Determination of time-dependent coefficients for a hyperbolic inverse problem

TL;DR

This paper investigates an inverse boundary value problem for a hyperbolic PDE with time-dependent potentials, demonstrating uniqueness of potential recovery modulo gauge transformations, stability estimates, and effects of obstacles within the domain.

Contribution

It introduces a geometric optics method to recover potentials from boundary data and proves uniqueness and stability results for the inverse problem with and without obstacles.

Findings

Potential functions can be uniquely recovered modulo gauge transformations.

A logarithmic stability estimate is established.

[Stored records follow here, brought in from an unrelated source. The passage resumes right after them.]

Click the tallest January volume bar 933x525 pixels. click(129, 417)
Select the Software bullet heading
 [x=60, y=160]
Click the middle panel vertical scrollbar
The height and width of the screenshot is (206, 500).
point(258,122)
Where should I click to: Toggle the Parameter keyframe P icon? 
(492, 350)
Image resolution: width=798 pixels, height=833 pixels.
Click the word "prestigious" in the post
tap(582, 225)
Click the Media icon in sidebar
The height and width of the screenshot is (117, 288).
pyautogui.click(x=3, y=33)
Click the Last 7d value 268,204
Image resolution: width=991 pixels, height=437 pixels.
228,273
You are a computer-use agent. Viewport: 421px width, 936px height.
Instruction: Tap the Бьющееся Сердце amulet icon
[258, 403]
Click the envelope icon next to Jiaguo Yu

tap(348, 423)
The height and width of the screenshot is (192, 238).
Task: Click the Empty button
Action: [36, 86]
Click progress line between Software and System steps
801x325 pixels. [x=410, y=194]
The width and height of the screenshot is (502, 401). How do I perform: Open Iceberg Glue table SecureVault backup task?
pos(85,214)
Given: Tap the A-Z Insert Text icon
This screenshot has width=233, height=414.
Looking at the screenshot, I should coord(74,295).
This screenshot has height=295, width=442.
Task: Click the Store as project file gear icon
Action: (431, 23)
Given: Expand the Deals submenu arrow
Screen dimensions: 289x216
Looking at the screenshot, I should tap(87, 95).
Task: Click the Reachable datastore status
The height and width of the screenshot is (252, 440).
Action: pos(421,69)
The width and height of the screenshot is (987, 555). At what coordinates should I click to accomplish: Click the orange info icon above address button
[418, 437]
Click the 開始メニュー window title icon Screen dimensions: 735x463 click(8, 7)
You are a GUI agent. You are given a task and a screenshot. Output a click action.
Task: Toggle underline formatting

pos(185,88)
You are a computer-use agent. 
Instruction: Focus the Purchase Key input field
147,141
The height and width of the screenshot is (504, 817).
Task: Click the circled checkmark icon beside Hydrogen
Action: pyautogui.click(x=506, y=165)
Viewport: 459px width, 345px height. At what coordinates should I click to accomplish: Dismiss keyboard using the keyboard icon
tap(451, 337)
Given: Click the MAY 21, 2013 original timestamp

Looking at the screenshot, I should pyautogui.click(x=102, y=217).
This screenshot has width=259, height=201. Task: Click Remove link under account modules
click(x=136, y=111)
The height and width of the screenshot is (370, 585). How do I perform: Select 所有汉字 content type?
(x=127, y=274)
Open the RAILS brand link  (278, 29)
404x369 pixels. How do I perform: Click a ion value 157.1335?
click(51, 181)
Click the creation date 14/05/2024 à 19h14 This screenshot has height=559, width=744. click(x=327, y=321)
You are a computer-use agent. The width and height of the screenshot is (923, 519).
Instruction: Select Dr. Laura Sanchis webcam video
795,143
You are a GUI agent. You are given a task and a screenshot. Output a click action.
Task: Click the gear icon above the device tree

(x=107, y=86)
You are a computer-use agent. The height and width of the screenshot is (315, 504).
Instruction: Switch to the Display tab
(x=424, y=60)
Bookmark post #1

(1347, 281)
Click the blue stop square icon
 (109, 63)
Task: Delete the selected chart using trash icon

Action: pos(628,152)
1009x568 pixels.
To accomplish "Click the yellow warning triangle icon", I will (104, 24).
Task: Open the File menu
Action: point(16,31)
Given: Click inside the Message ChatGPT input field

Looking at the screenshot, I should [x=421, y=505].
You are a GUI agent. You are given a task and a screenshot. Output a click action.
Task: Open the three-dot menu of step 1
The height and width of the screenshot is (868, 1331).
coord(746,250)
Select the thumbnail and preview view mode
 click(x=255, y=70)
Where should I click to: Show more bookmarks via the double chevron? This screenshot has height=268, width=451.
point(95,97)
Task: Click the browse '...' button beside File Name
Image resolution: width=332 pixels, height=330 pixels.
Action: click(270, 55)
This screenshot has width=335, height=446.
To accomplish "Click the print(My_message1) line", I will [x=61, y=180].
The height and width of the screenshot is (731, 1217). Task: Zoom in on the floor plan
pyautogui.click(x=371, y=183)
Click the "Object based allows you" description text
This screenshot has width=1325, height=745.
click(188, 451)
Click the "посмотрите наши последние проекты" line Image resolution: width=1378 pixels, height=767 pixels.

Similar uniqueness results hold in the presence of obstacles under certain conditions.

Abstract

We consider an inverse boundary value problem for the hyperbolic partial differential equation $ (-i\partial_{t} + A_{0}(t,x))^2 u(t,x) - \sum_{j=1}^n (-i\partial_{x_j} + A_{j}(t,x))^2 u(t,x) + V(t,x)u(t,x) = 0 $ with time dependent vector and scalar potentials ($\mathcal{A}= (A_{0},...,A_{m})$ and $V(t,x)$ respectively) on a bounded, smooth cylindric domain $(-\infty,\infty)\times\Omega$. Using a geometric optics construction we show that the boundary data allows us to recover integrals of the potentials along `light rays' and we then establish the uniqueness of these potentials modulo a gauge transform. Also, a logarithmic stability estimate is obtained and the presence of obstacles inside the domain is studied. In this case, it is shown that under some geometric restrictions similar uniqueness results hold.